Fine day but wind round to N.E. again. Had splendid sleep + feel very fit. Cycled to Fairholme1 which has been sold to Mrs McGown.2 Went by Yarrow Terrace + Earlsheugh.3 Distributed Communion cards in afternoon + cycled to Whitmuirhall to say adieu to the Dunlops.4 Found Kate5 there. Helen6 was over at Galashiels at a Girl Guide [illegible]. Got prospectus of Cremation Society in Glasgow.7 Some clothes that were being cleaned arrived from Turnbull.8
1 The property was only called Fairholme with the purchase by the McGown. Previously owned by the Jane Kennedy Mitchell and not apparently named Fairholme until 1923 (though the Editor has previously noted a delay between places being described as something and it showing in the Valuation records). [Source: 1922 Mitchell, Jane Kennedy, Valuation Rolls VR011700009-/374, Selkirk County, page 374 of 605].
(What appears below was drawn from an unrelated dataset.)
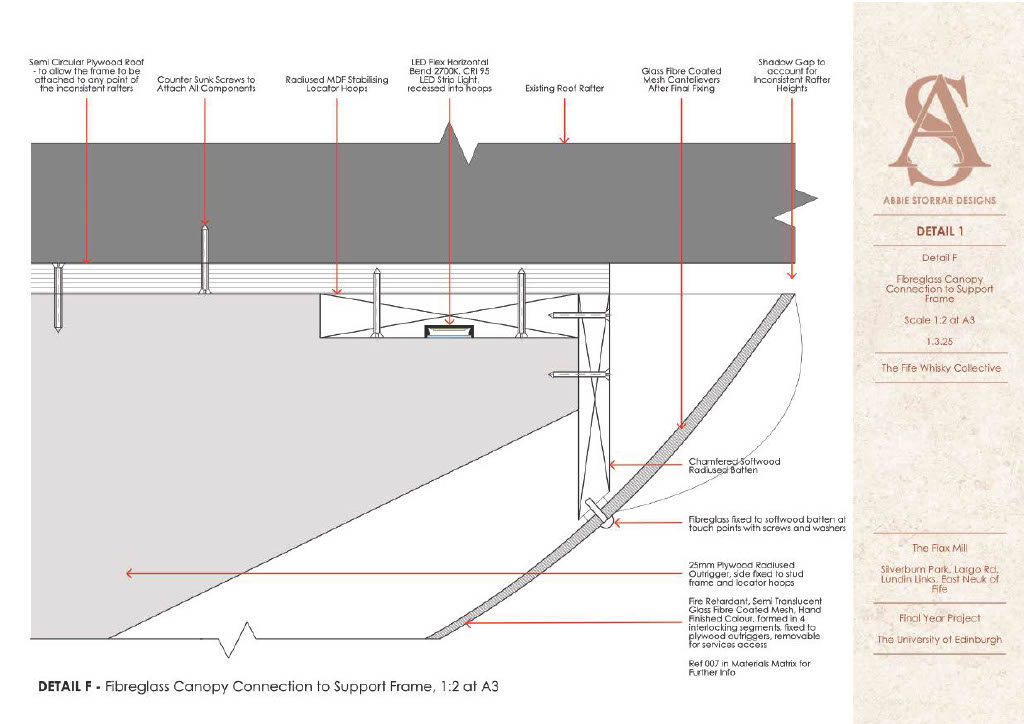Click 'Ref 007 in Materials Matrix' note
1024x724 pixels.
tap(749, 667)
2 Agnes Jane Macgown appears as Proprietor / Occupier of Fairholme from the 1923 Valuation Roll [1923 Macgown, Agnes Jane, Valuation Rolls VR011700009-/426, Selkirk County, page 426 of 605].
3 Earlsheugh is presumably a house name but it does not appear in the Valuation Rolls around this time.
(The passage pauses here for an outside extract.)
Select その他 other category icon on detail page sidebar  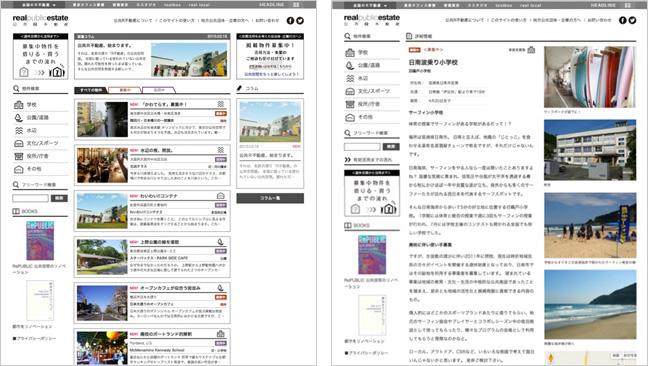tap(350, 117)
4 The Dunlop family, merchants, seem to have split their lives between the Scottish Borders and Yorkshire but their time at Whitmuirhall seems to have come to an end quite soon after the death of Charles Walter Dunlop in 1922.
5 Katherine Mary ‘Kate’ Dunlop (1874-1944), daughter of Charles Walter Dunlop and Edith Dunlop née Sugden. A nurse about whom Dr Muir, as Commandant of the Selkirkshire Voluntary Aid Detachment, noted in his diary in 1915 “Kate Dunlop has come out top at an exam. with 94%”. She died 16 September 1944 at Hoscote, Roberton, Roxburghshire, aged 70, a “Nurse (retired)” and the informant was her brother John Dunlop [source: 1944 Dunlop, Katherine Mary, Statutory registers Deaths 802/B 9].
6 Helen Frances ‘Mousey’ Muir (1880-1963), Dr Muir’s third daughter and sometime housekeeper.
7 According to the Cremation Society “In 1891 a society had been formed in Glasgow to be known as the Scottish Burial Reform and Cremation Society for the purpose of advocating “Simplicity in funerals and to provide for those who may declare their preference for it”” and by 1904 Glasgow had one of the nine crematoria in operation in Great Britain [source: https://www.cremation.org.uk/history-of-cremation-in-the-united-kingdom%5D.
8 Assume Turnbull’s of Hawick (John Turnbull & Sons Ltd. at Slitrig Crescent, Hawick) who operated a large scale laundry and dry-cleaning service including services by post and rail.